═══ Supplied passage ═══
Electrostatic incorporation strategy induced hierarchical 2D/2D nanostructure enabling fire-resistant and mechanic-robust Epoxy composite for safe construction usage

Abstract

Epoxy resins (EP) are extensively used across construction, electronics, and aerospace industries due to their exceptional mechanical strength and chemical stability. However, their inherent flammability and emission of toxic gases during combustion presents the significant safety concerns, particularly in building and construction fields that demand strict fire safety compliance. This study introduces a cutting-edge flame-retardant system, consisting of tannic acid-functionalized boron nitride (TBN) and chitosan-modified phosphorus-doped graphitic carbon nitride (CPCN) to form a hierarchical 2D/2D TBN@CPCN nanostructure. Incorporating 2.0 wt% TBN@CPCN into EP reduces the peak heat release rate (PHRR) by 44.8 %, decreases total smoke production (TSP) by 53.7 %, and lowers the peak CO yield by 43.3 %. Additionally, the tensile strength is increases by 20.4 %, reaching 68.4 MPa, while flexural strength improving to 95.6 MPa. The Analytic Hierarchy Process (AHP) is utilized to systematically evaluate fire safety parameters, including heat release, smoke toxicity, and mechanical performance, underscoring the superior capabilities of TBN@CPCN system. These advancements render the material highly suitable for modern infrastructure applications, where safety and durability are paramount. This work offers a promising pathway for developing high-performance, flame-retardant EP composites tailored for construction and building materials.
═══
### Instructions to follow
List every abbreviation that the epoxy composite abstract introduces in parentheses, each with the full term it stands for. Base the response on the abstract alone, without drawing on outside sources.
═══ Given material ═══
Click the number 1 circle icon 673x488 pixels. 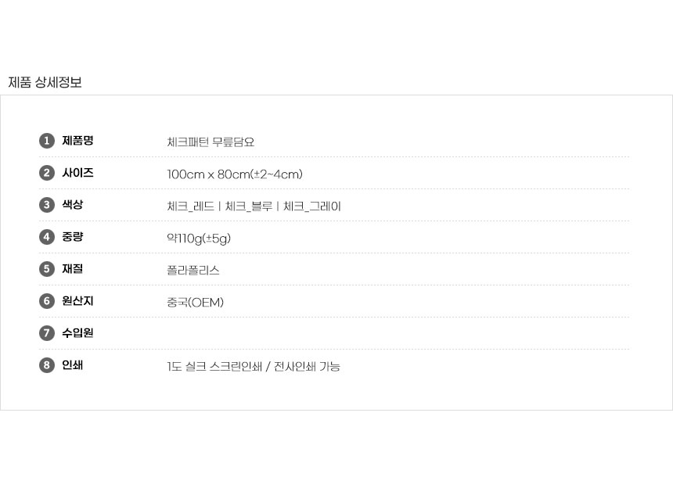(46, 141)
═══
### Written answer
- EP: epoxy resins
- TBN: tannic acid-functionalized boron nitride
- CPCN: chitosan-modified phosphorus-doped graphitic carbon nitride
- PHRR: peak heat release rate
- TSP: total smoke production
- AHP: Analytic Hierarchy Process